Starting a house-flipping business can be an exciting moment. You get to envision the beautiful homes you’ll create for new homeowners while also supporting yourself and your family. But once those LLC papers are signed, suddenly the anxiety sets in. What if your business fails due to some market fluctuation where no one’s buying any homes? How long does it take to flip a house, and what does it mean if you can’t hit that number?
The average time it takes to flip a home is around six months. Several factors can affect this, including market fluctuations, asking price, condition of the house, and others.
This article isn’t meant to scare you out of house flipping; quite the opposite. Let’s break down what sort of timeline you should aim for and what factors might prevent your home from selling quickly.
The Timeline of a House Flip
Flipping houses is not a fast project, so it’s important to understand all of the factors that come into play when budgeting your time. If the thought of holding onto a house for six months scares you, consider that our borrowers’ average profit on a flip is $39,714. Getting a nice $40k profit makes it well worth the wait, no?

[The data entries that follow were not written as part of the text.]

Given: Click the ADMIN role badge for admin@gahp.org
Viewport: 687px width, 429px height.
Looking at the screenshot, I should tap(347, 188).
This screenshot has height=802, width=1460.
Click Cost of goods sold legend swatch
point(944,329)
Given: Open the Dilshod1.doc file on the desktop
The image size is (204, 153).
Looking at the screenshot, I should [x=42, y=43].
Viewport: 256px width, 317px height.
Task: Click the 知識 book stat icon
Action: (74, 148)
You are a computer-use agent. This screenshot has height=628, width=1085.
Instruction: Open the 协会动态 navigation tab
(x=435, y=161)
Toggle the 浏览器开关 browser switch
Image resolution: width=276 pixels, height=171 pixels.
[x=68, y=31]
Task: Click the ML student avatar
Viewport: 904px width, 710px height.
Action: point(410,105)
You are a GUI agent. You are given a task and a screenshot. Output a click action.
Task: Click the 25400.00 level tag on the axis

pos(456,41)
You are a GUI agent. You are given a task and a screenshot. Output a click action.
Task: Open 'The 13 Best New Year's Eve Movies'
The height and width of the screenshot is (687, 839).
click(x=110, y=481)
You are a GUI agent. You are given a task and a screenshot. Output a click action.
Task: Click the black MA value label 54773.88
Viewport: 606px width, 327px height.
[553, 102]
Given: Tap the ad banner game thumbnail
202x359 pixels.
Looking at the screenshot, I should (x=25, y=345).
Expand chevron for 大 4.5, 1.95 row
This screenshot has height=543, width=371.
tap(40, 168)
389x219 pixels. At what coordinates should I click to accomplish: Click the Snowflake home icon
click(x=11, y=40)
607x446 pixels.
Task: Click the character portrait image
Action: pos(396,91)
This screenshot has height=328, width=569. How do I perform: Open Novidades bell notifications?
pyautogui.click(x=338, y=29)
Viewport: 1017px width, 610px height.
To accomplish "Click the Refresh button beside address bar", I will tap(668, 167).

Here are some of the major milestones you’ll have to hit for a successful flip. I’ve also included the average time each milestone takes, though you shouldn’t feel like that number is set in stone. It’s more to give you a benchmark that you can tailor for your specific situation.
Market Research – 2 – 4 weeks.
When you first begin flipping homes, researching the market will take more time. As your business grows and you become more experienced, you’ll become more familiar with your market and start to notice any trends that sway towards it favoring buyers or sellers.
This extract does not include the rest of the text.